● Text excerpt
──────────
Train station in New Zealand

Grafton railway station is a station serving the inner-city suburb of Grafton in Auckland, New Zealand. It is located on the South City Line and Onehunga West Line of Auckland's passenger rail network and consists of an island platform located in a trench near the intersection of Khyber Pass Road and Park Road. The station opened on 11 April 2010.

==Connectivity and layout==
The station serves as a direct interchange with a large number of bus routes, including the InnerLink and buses travelling along the Central Connector, and is located in close proximity to Auckland Hospital, Auckland Domain and the University of Auckland's Grafton and Newmarket campuses.

The station has four entrances, as its platform extends under both Khyber Pass Road and Park Road, with stairs connecting the station to both sides of each road. Both of the Park Road stairs connect directly to bus stops. There is also a lift on the western side of Park Road. The entrance on the southern side of Khyber Pass Road is adjacent to St Peter's College and students have direct access to the platform without having to cross any roads. Up to a third of the school's students use Grafton station in the mornings and afternoons on school days.
──────────
● What this exercise asks
1 > From the Grafton station text, copy out everything from "The station has" down to "on school days.", word for word.
2 > According to the Grafton station text, on what date did the station open?
3 > List every place the Grafton station text says the station is located in close proximity to.

● Given records
──────────
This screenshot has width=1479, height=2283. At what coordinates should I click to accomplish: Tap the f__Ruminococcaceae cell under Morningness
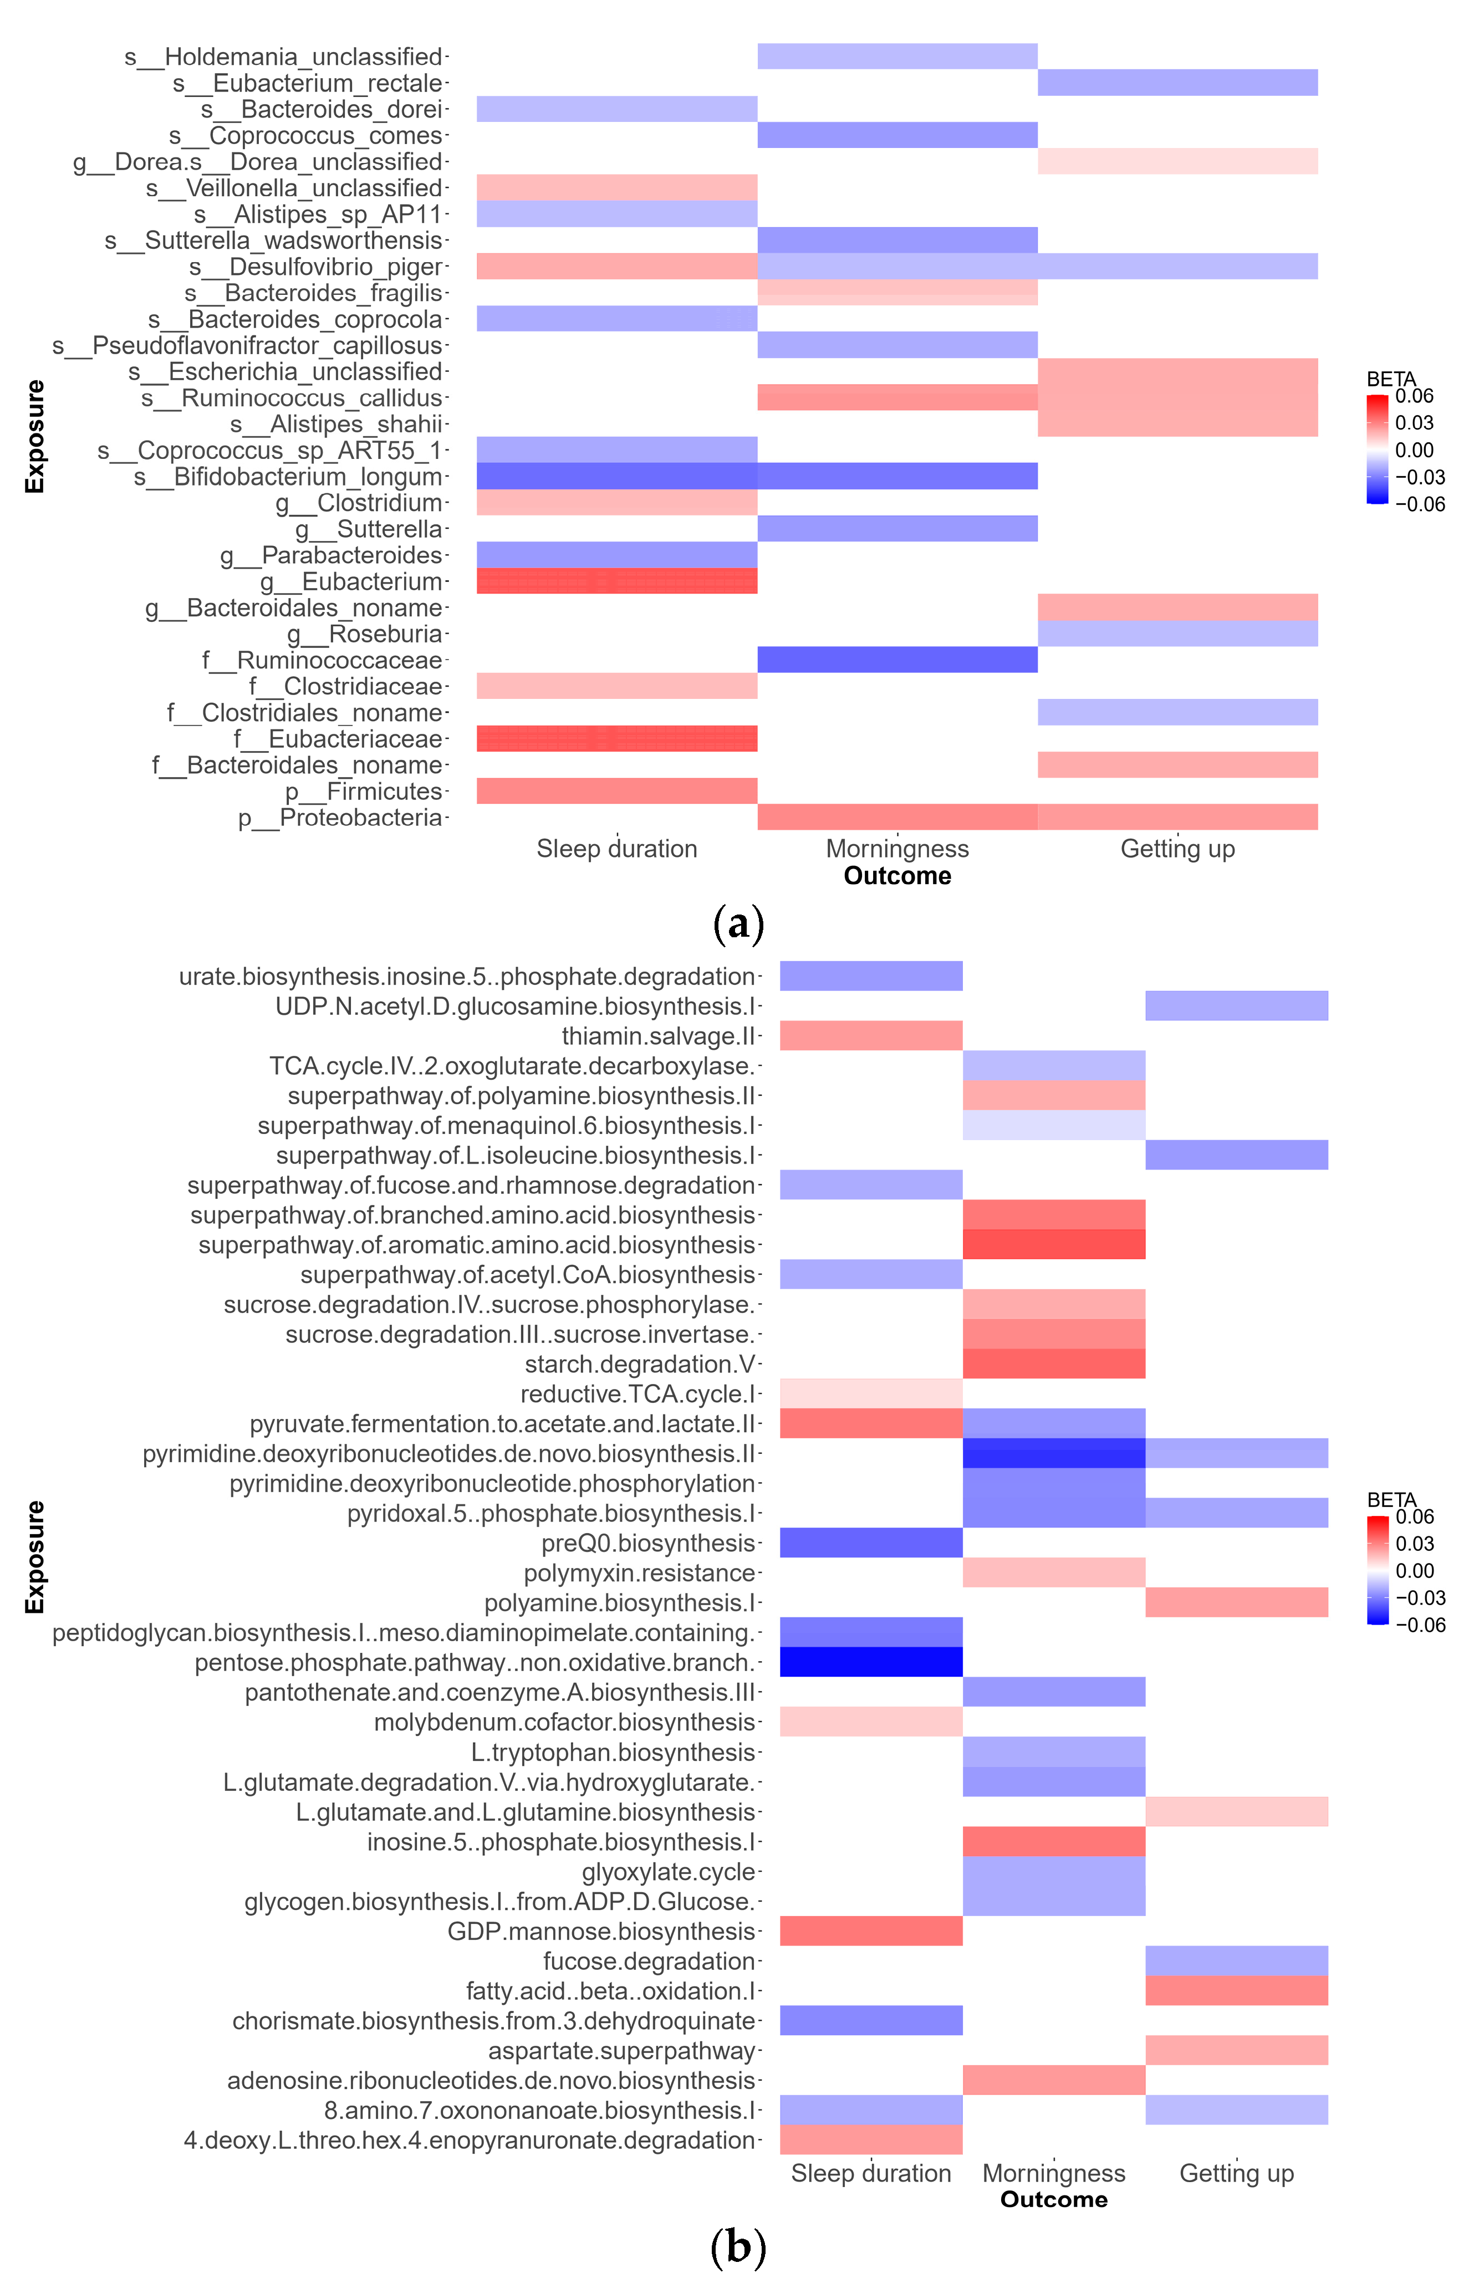coord(897,660)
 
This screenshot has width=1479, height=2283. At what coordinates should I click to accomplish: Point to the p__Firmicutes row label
coord(364,791)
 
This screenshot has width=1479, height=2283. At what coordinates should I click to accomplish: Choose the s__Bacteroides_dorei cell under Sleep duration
coord(617,109)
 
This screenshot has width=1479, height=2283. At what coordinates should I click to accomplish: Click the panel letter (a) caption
coord(738,924)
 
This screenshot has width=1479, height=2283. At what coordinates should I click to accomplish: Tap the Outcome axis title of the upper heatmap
coord(897,876)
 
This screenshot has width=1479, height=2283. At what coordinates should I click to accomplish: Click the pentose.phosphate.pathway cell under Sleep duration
coord(871,1662)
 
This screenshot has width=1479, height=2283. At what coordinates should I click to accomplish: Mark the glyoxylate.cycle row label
coord(670,1872)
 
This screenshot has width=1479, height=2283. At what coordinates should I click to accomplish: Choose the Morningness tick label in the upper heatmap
coord(897,849)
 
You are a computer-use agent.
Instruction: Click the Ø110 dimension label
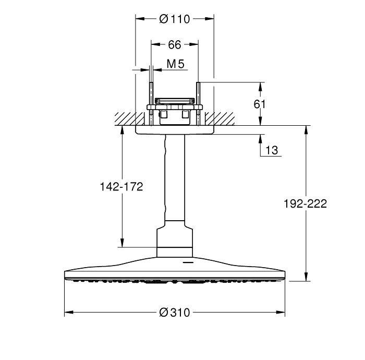(x=175, y=19)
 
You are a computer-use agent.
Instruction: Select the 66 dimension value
(x=175, y=44)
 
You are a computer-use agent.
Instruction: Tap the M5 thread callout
(x=176, y=64)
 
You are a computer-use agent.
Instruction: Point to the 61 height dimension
(x=260, y=104)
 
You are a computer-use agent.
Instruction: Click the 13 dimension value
(x=272, y=150)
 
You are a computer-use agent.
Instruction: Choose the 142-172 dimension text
(x=121, y=186)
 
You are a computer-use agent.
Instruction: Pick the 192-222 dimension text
(x=305, y=203)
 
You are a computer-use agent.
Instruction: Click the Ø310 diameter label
(x=175, y=313)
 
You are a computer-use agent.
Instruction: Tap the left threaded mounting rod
(x=151, y=104)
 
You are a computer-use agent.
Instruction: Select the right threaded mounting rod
(x=198, y=104)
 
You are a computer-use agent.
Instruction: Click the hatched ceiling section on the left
(x=130, y=119)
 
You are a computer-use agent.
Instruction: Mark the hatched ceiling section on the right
(x=220, y=119)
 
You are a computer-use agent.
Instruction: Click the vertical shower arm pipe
(x=175, y=177)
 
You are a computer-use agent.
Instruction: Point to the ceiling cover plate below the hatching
(x=175, y=130)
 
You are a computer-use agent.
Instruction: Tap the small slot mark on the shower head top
(x=188, y=262)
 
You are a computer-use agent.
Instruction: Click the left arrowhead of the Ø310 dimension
(x=69, y=313)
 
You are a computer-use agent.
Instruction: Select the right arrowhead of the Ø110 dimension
(x=210, y=19)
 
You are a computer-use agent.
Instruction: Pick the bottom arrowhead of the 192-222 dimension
(x=307, y=277)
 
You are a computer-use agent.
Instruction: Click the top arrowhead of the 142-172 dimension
(x=121, y=130)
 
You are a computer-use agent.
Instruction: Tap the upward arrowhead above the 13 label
(x=260, y=139)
──────────
● Completed exercise
1 >
The station has four entrances, as its platform extends under both Khyber Pass Road and Park Road, with stairs connecting the station to both sides of each road. Both of the Park Road stairs connect directly to bus stops. There is also a lift on the western side of Park Road. The entrance on the southern side of Khyber Pass Road is adjacent to St Peter's College and students have direct access to the platform without having to cross any roads. Up to a third of the school's students use Grafton station in the mornings and afternoons on school days.

2 > 11 April 2010

3 >
- Auckland Hospital
- Auckland Domain
- the University of Auckland's Grafton and Newmarket campuses